**Try it**
Your answer should consist solely of the lines from the one containing "The width and height of the screenshot is (946, 552)." through the end of the entries below, duplicated exactly.

**Dataset records**
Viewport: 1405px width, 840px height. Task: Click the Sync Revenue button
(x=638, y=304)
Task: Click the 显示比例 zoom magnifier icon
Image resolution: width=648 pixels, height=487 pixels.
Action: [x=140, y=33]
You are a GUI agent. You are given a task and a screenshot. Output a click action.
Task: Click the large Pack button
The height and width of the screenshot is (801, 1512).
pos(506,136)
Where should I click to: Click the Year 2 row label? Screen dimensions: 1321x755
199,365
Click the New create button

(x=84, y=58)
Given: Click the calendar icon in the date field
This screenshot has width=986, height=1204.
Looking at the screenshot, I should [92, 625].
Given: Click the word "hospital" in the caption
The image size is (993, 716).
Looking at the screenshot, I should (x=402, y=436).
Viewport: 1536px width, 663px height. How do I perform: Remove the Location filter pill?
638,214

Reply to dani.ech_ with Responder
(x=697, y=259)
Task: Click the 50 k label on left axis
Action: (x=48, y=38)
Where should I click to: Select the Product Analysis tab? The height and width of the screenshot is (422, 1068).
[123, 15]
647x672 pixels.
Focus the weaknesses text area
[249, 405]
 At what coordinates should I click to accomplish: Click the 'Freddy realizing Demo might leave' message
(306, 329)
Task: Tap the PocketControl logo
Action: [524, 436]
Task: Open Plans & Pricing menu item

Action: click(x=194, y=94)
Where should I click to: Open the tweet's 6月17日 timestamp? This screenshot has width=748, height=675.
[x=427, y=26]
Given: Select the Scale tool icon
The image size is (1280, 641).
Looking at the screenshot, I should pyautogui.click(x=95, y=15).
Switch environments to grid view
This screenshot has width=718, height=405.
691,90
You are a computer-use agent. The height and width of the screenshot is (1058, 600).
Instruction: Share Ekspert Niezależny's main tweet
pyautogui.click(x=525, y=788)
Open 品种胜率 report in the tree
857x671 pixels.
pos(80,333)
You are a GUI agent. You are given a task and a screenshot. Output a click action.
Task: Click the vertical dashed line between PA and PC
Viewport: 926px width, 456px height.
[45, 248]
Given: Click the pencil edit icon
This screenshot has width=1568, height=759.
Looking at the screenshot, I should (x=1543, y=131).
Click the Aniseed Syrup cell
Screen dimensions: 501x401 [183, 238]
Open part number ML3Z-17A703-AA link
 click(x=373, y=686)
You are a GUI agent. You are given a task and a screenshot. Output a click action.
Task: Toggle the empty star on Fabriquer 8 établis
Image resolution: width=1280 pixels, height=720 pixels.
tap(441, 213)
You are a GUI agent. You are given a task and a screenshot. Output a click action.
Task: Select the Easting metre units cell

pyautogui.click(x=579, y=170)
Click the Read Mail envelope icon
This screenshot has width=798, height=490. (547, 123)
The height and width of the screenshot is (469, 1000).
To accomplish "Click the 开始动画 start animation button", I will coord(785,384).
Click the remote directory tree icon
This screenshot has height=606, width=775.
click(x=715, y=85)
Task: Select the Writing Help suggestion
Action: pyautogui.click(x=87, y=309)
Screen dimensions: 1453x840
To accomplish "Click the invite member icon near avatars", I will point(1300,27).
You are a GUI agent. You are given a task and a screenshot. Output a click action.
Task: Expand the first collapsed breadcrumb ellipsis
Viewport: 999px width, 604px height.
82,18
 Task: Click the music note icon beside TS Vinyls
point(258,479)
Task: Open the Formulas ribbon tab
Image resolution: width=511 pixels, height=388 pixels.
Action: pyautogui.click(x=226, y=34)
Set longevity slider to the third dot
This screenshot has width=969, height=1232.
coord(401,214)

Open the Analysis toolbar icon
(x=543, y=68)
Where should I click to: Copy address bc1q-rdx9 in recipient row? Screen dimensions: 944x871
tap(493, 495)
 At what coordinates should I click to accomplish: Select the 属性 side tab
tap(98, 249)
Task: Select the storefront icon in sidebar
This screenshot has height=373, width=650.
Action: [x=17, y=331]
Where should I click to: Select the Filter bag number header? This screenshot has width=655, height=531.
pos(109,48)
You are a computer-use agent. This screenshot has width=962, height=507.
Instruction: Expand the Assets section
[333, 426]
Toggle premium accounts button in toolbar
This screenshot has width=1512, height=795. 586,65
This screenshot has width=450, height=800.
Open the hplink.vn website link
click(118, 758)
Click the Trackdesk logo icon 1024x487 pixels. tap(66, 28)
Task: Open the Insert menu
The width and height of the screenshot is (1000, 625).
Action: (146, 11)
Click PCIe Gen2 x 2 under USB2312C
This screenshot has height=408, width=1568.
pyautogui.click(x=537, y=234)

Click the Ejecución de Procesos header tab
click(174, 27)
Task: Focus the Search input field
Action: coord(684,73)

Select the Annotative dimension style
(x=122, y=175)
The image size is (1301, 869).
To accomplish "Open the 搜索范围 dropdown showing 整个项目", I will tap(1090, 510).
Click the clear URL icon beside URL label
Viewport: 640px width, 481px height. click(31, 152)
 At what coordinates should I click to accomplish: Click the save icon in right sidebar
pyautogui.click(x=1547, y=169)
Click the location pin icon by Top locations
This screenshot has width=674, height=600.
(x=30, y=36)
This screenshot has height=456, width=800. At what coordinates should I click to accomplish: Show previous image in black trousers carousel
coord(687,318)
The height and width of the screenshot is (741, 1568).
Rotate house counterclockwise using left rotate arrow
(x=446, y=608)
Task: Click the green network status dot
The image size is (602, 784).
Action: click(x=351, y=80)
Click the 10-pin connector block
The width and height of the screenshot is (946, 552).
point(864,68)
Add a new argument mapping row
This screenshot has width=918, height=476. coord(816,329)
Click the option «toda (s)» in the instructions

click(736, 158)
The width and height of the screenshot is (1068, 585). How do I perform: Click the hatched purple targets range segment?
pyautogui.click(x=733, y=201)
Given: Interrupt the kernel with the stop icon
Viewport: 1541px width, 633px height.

**Answer to the problem**
The width and height of the screenshot is (946, 552).
point(864,68)
Add a new argument mapping row
This screenshot has width=918, height=476. coord(816,329)
Click the option «toda (s)» in the instructions

click(736, 158)
The width and height of the screenshot is (1068, 585). How do I perform: Click the hatched purple targets range segment?
pyautogui.click(x=733, y=201)
Given: Interrupt the kernel with the stop icon
Viewport: 1541px width, 633px height.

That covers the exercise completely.